7SE, 7N, 7NE, whatever.

I thought we have a community consensus that paralleling strings is ok in all orientations as long as each string has enough illumination to bring themselves up to the operating voltage, which is any illumination including shaded.

I may be ignorant to the way that affects MPPT's since I'm running fixed solar voltage and never think much into MPPT implications anymore.

Correct, I misread your post as, "6 or 7 panels, ... Forget about direction and just get everything up that you can"

I agree forget about string directions. Just make panel orientations within a given string same/similar.
Fine, great, to have strings of very different directions.

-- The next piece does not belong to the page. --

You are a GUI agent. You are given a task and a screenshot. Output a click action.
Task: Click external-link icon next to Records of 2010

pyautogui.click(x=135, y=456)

My measurement"s" of one sample indicated Voc in the shade is similar to Vmp in direct sun.
 
Correct, I misread your post as, "6 or 7 panels, ... Forget about direction and just get everything up that you can"

I agree forget about string directions. Just make panel orientations within a given string same/similar.
Fine, great, to have strings of very different directions.

My measurement"s" of one sample indicated Voc in the shade is similar to Vmp in direct sun.
My own current expansion plan is to maybe get all the way up to 15kW on my 5.5kW charge controller. I've got 8x480's facing West and I'm looking towards adding 1-3 more series facing SW, all paralleled. See if I get there though.